No. Let's restrict our attention to $\mathbb{N}$. The hypotheses imply that if $q$ is a prime, then the probability that a random positive integer is not divisible by $q$ is $1 - \frac{1}{q}$. They also imply that these events are independent. Now let $n$ be a positive integer. If $q_1, q_2, \dots$ is an enumeration of the primes not dividing $n$ it follows that

$$p_n \le \prod_{i=1}^m \left( 1 - \frac{1}{q_i} \right)$$

for all $m$. But taking $m \to \infty$ the RHS approaches $0$; contradiction. Note that this argument does not require the prime number theorem; we just need to know that the harmonic series diverges.

Edit: Here is a generalization which more completely rescues Henry Cohn's argument.
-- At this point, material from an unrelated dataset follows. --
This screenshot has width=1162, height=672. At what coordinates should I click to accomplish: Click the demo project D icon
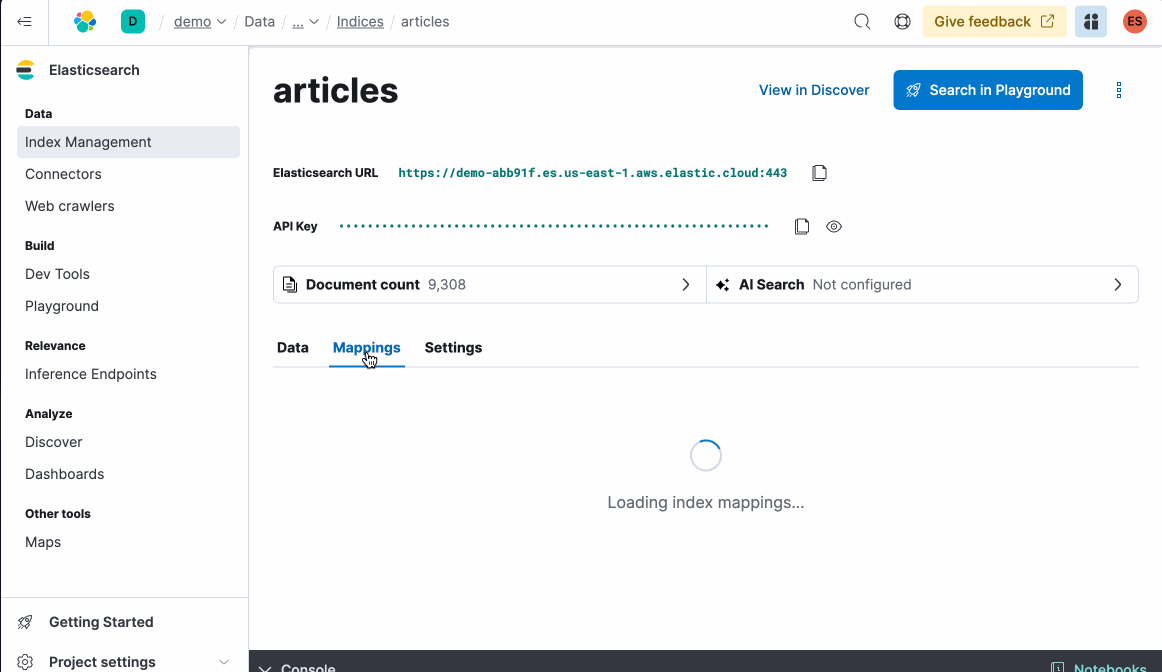pyautogui.click(x=133, y=21)
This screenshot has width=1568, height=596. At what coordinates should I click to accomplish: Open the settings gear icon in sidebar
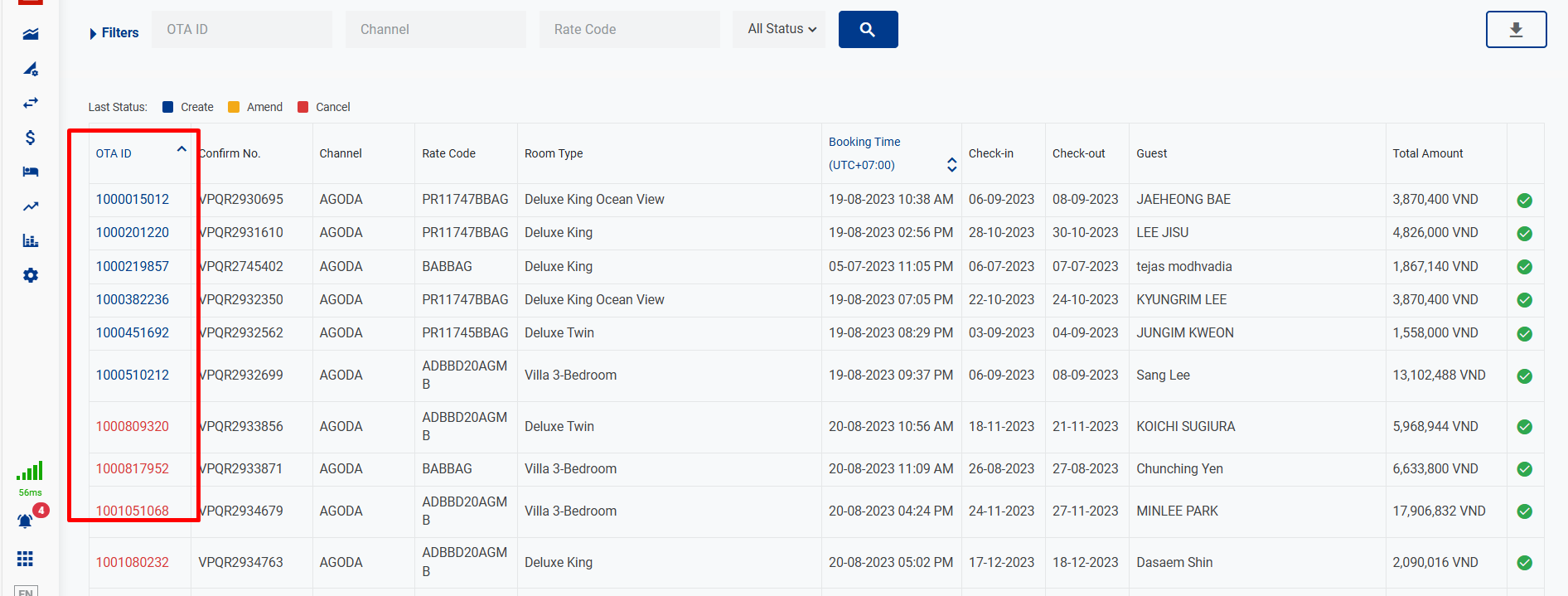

Generalize the condition to being that the probability of a positive integer being divisible by $n$ is $\frac{1}{n^s}$, for some real number $s > 0$. This is equivalent to requiring that the probability is 1) multiplicative in $n$ and 2) monotonically decreasing.

It follows that if $q$ is prime, then the probability that the exponent of $q$ in the prime factorization of a random positive integer is exactly $k$ is

$$\frac{1}{q^{ks}} - \frac{1}{q^{(k+1)s}} = \frac{1}{q^{ks}} \left( 1 - \frac{1}{q^s} \right).$$

We again have that for different primes $q$ these events are independent. Now, if $q_1, q_2, \dots$ is an enumeration of the primes and $n = \prod q_i^{k_i}$ is a positive integer, it follows that

$$p_n \le \prod_{i=1}^m \frac{1}{q_i^{k_i s}} \left( 1 - \frac{1}{q_i^s} \right).$$

for all $m$. If $s \le 1$ then the RHS converges to $0$ as $m \to \infty$ (this, again, does not require the prime number theorem) and we get a contradiction. If $s > 1$ then the RHS converges to

$$p_n = \frac{1}{n^s \zeta(s)}$$

and this is an equality because the RHS is the probability that a random positive integer has the same prime factorization as $n$.

There is a straightforward generalization where $\mathbb{N}$ is replaced by the set of nonzero ideals in the ring of integers $\mathcal{O}_K$ of a number field $K$ and the probability of an ideal being divisible by an ideal $I$ is $\frac{1}{N(I)^s}$, where we get the Dedekind zeta function instead.